**Objective**
Find each line below that contains the word "size" and copy every such line in full. Case counts.
Start Data shown
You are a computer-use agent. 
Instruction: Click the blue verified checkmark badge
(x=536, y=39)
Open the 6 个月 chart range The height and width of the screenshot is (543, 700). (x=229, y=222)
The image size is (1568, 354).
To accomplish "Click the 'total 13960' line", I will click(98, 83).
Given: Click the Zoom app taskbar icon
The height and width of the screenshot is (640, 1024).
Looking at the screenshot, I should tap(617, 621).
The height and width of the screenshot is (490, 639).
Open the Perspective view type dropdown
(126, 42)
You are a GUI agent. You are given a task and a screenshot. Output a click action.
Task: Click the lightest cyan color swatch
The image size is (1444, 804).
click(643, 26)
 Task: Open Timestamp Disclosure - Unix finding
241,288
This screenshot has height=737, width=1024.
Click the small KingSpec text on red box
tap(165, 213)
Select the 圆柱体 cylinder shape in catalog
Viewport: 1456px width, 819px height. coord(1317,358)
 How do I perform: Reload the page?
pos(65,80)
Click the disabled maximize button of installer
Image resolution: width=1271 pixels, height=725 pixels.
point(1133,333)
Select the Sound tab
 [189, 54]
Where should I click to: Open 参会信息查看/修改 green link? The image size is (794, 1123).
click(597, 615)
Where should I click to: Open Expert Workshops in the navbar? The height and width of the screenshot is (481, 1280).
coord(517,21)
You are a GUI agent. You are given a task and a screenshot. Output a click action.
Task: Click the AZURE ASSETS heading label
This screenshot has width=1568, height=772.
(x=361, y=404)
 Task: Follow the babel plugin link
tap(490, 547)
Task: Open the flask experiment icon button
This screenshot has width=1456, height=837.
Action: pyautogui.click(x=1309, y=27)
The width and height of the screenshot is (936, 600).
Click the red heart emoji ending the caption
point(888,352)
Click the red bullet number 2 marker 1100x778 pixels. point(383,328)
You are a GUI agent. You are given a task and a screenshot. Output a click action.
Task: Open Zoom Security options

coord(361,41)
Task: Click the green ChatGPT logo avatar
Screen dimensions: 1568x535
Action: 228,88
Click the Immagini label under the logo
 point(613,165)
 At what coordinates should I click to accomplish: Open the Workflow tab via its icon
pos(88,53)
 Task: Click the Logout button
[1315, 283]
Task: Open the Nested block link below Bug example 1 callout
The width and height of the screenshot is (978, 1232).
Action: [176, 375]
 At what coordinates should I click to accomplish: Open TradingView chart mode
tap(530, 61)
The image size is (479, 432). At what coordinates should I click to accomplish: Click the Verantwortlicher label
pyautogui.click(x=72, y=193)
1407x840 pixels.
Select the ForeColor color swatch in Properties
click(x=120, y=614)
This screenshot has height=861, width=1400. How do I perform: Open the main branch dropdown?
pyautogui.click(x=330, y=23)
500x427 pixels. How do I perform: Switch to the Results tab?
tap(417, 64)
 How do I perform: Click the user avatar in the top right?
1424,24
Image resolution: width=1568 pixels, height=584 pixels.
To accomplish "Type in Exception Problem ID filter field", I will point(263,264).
End Data shown
**Response to this exercise**
The image size is (1568, 354).
The image size is (1444, 804).
Where should I click to: Open 参会信息查看/修改 green link? The image size is (794, 1123).
The image size is (479, 432). At what coordinates should I click to accomplish: Click the Verantwortlicher label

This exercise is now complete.